I often think of fragrances in terms of texture and Eau d’Ombré Leather masterfully weaves a range of sensations together. It’s initially quite rubbery, with a shiny, plastic feel (it also has the scent of rubber, not just the texture) but with time, it unfurls into something plusher, more creamy and fluffy. I wouldn’t quite say it’s comforting and perhaps the enjoyment comes from how that overtly sexual, latex-like accord clashes against the more innocent, enveloping body of creamy fluff, creating a sense of tension and exciting discomfort.
There is nothing new under the sun, as they say, and the world of fragrance is no exception. Yes, Eau d’Ombre Leather shares the same DNA as Ombré Leather, but it feels more like a distant cousin than a brother. The connecting themes are leather and amber but their interpretation here is so different I don’t think many people will smell it and think “Ombré Leather“. For me, it actually shares much more in common with two very different fragrances: Etat Libre d’Orange’s squeaky clean latex suede Tom of Finland (now sadly rebranded simply as ‘Clean Suede‘, likely due to licensing reasons) and YSL’s fantastically sexy Body Kouros. Eau d’Ombré Leather shares the rubber-like, saffron-suede accord of the former (albeit with less of the fresh-out-of-the-shower cleanliness) and the anise-vanilla theme of the latter. It’s an unusual collision of olfactory worlds that blends seamlessly.

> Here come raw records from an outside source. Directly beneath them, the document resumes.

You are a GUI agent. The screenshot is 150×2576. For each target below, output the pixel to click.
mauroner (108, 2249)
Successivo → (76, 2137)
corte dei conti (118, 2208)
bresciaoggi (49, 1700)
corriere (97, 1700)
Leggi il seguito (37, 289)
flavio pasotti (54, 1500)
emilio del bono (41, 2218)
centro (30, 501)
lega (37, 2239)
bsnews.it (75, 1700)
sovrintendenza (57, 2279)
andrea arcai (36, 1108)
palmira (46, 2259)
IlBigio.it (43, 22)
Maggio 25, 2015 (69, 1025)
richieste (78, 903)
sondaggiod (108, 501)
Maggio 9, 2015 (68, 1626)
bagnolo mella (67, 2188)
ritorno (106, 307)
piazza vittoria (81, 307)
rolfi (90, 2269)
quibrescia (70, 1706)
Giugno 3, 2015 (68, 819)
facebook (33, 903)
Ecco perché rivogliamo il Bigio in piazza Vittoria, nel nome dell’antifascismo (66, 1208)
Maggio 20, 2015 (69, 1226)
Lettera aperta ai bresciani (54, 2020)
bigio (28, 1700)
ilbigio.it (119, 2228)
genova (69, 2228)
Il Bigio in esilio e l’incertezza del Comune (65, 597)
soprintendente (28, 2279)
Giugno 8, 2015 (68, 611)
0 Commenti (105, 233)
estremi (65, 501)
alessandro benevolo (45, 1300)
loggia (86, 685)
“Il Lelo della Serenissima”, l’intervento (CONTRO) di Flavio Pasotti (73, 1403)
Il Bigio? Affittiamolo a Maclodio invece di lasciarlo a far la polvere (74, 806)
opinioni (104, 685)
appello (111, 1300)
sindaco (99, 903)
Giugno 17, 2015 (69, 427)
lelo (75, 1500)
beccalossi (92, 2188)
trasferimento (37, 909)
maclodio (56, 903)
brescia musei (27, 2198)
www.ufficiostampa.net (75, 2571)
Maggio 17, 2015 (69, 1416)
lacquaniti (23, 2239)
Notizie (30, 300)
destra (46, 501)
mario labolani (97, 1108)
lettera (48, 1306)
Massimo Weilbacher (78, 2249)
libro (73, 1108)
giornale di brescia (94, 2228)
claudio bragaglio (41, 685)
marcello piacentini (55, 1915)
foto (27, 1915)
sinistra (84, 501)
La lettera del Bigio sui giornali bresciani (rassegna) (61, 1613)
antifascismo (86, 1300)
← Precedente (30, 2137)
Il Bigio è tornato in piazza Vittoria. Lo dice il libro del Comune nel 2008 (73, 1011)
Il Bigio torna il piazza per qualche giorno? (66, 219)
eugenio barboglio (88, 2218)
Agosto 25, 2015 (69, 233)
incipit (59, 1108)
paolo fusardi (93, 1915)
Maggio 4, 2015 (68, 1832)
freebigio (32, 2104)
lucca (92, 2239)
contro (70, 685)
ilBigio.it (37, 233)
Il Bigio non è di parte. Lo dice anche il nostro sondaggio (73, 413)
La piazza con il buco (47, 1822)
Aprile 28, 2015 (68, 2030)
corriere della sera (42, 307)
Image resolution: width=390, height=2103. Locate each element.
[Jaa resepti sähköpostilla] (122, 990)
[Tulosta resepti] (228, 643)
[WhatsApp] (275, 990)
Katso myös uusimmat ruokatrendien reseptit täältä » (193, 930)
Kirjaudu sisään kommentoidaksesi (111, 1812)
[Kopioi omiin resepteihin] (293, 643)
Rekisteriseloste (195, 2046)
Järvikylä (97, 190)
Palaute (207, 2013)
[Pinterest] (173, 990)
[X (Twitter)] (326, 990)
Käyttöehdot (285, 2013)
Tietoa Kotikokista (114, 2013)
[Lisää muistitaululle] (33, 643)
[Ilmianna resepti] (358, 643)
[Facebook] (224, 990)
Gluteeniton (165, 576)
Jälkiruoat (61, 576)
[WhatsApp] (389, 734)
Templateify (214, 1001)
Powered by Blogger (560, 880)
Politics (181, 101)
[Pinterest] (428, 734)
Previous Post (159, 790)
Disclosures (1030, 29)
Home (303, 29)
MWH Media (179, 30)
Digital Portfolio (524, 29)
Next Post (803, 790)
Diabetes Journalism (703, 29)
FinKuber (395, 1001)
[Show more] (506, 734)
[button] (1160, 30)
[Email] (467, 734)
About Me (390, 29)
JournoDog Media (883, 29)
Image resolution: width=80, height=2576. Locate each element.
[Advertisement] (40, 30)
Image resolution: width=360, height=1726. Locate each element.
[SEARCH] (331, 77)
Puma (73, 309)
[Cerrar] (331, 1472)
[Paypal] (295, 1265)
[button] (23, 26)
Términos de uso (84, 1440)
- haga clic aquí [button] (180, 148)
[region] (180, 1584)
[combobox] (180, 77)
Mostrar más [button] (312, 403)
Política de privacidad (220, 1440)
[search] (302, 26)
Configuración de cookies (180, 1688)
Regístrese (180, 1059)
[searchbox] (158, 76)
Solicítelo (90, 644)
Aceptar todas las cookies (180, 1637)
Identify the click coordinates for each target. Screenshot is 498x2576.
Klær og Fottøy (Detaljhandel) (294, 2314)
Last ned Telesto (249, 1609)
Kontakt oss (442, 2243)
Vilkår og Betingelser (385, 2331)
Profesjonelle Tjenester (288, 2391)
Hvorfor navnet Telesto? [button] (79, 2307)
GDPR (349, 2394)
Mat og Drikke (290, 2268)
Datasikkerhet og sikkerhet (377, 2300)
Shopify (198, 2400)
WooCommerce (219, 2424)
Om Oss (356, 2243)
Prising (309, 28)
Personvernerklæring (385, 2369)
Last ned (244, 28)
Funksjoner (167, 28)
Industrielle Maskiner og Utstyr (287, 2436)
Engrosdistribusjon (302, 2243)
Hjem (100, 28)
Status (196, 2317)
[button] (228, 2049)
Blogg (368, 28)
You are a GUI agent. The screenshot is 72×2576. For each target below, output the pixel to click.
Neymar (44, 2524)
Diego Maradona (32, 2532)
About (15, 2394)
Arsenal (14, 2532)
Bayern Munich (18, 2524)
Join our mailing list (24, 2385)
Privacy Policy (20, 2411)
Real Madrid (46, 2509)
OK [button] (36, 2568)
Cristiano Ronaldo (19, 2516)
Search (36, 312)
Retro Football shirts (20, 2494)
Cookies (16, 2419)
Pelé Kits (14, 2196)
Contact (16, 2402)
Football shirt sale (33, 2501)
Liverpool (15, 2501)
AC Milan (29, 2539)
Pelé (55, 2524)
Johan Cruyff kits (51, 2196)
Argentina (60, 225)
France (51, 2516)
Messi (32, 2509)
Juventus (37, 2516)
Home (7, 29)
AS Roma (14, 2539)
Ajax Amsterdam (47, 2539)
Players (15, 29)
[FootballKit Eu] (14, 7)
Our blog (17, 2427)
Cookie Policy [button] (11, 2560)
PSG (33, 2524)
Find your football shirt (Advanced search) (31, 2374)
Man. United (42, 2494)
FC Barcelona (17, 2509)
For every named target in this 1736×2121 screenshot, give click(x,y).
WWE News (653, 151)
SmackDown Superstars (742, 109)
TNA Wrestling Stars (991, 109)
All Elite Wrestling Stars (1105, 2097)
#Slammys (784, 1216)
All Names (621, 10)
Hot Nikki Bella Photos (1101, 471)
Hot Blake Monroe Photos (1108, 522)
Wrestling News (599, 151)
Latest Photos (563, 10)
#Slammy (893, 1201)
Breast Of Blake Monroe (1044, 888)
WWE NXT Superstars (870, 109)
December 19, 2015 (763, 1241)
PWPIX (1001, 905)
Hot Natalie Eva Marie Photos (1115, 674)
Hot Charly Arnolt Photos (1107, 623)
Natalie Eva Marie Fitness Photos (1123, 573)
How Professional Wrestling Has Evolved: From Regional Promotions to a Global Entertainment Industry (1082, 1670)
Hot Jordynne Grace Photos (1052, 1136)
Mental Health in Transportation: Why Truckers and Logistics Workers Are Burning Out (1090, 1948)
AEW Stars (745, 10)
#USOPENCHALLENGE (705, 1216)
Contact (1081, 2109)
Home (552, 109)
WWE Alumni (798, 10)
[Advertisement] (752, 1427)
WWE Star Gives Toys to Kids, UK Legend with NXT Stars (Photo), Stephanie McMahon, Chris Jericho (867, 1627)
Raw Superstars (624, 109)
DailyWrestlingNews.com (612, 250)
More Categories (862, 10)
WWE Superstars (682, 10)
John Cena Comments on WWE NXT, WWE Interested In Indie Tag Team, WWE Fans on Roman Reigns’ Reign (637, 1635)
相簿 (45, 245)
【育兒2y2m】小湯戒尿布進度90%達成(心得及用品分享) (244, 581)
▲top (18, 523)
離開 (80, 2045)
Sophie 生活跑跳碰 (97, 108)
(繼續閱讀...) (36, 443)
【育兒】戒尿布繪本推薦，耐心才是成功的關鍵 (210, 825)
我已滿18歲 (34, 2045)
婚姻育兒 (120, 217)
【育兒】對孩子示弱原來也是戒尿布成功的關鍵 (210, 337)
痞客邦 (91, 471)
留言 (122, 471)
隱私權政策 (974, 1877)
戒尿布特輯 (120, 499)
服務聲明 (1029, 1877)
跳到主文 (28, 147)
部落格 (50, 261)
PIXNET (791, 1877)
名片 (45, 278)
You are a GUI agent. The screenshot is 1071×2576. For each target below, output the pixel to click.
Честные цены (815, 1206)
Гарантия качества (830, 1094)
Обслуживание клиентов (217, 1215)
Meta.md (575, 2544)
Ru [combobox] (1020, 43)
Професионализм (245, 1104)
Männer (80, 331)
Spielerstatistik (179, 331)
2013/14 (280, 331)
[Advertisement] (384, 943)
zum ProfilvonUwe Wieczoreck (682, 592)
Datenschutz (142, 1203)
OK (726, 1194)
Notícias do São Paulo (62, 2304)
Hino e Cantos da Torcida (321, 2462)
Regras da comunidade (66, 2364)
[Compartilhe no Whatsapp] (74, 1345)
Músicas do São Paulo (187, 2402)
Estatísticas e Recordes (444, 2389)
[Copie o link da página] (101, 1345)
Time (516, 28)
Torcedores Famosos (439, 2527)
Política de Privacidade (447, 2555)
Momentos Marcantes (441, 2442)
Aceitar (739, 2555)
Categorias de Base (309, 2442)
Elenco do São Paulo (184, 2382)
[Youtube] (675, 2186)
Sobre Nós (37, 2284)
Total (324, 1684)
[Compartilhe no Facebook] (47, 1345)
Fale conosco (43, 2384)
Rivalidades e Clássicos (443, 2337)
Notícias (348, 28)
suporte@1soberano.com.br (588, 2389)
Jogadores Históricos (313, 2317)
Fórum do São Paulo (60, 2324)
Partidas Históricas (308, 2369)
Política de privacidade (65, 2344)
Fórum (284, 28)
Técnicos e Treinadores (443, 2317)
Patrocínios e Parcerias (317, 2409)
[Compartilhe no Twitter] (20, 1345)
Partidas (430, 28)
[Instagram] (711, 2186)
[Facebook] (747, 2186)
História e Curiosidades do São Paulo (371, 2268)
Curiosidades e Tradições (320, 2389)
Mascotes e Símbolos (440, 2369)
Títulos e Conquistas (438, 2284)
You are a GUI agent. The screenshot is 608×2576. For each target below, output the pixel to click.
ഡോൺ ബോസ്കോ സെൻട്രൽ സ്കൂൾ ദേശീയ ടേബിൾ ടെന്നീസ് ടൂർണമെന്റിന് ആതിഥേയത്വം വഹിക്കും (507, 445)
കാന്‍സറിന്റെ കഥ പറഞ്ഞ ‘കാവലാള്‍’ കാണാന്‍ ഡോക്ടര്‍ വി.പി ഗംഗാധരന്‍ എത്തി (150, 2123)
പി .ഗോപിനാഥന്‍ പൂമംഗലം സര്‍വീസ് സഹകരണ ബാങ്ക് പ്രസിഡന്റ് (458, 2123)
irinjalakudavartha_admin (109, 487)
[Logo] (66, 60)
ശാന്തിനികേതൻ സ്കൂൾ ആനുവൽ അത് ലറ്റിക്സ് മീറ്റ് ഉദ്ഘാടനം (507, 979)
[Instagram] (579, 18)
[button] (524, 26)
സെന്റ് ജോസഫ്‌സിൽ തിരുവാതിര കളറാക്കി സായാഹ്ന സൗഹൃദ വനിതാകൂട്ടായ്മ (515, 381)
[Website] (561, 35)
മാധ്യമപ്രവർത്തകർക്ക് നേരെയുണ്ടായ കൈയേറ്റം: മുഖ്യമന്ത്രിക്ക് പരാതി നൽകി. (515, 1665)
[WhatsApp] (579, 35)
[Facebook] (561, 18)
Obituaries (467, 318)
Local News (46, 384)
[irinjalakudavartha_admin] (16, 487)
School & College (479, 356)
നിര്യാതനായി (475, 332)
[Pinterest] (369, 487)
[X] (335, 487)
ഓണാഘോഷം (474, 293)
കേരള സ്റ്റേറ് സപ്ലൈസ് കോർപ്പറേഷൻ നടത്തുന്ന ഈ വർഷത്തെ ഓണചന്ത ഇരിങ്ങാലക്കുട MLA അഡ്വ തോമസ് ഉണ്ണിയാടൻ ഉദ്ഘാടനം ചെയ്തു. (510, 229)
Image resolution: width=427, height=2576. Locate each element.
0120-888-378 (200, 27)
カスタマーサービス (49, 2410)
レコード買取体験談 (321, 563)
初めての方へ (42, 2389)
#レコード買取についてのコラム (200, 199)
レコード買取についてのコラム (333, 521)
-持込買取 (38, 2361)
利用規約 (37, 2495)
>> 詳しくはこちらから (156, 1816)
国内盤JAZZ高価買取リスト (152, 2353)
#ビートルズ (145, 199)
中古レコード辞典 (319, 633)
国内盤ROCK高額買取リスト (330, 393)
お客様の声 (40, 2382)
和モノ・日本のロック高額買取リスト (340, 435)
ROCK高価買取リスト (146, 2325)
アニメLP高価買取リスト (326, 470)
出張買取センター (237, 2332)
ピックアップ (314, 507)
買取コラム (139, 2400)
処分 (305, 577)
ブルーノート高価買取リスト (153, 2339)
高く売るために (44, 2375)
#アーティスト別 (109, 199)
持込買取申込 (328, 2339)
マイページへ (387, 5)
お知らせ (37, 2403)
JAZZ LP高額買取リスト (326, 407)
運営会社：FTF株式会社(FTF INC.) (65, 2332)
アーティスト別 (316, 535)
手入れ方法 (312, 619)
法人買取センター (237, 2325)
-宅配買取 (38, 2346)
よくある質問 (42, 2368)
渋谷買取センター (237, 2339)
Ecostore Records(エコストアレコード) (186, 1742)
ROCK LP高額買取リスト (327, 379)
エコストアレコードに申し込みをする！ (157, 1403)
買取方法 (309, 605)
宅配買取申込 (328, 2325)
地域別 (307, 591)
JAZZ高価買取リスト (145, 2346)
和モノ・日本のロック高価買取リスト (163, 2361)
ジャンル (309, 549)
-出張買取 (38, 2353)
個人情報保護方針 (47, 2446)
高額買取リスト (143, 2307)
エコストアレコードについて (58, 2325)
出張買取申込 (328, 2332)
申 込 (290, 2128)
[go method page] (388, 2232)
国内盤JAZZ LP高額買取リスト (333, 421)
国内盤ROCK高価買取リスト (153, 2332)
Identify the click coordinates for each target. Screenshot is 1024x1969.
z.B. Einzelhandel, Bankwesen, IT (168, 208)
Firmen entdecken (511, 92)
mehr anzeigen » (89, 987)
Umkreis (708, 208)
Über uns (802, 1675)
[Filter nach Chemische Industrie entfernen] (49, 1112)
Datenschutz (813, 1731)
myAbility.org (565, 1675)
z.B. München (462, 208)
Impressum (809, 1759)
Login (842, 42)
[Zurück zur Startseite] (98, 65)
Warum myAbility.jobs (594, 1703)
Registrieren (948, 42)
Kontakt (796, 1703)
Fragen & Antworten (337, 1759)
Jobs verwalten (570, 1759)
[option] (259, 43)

This is a fragrance of contrasts. When I wear it my mind instantly thinks “SEX”. It’s all muscles, warm bodies and fetish clothing. But simultaneously, it’s so warm, cosy and adorable, one can’t help but think of chunky knitwear, enveloping blankets and steaming cups of something tasty. Therein lies the excitement and like us humans, Eau d’Ombré Leather contains multitudes. Yes, it can be DTF, but also it can’t be bothered and is happy to snuggle up with a good book instead. I find this stark contrast strangely compelling and I think Eau d’Ombré Leather does that thing that all good flankers do: it pays homage to the structure and spirit of the original whilst having enough of a unique identity to justify its own existence. Top notch stuff.
Availability
Eau d’Ombré Leather is available in 10ml (£37), 50ml (£95) and 100ml (£127) Eau de Toilette.
Disclaimer
Images are my own. I purchased this bottle myself. This is not a sponsored post.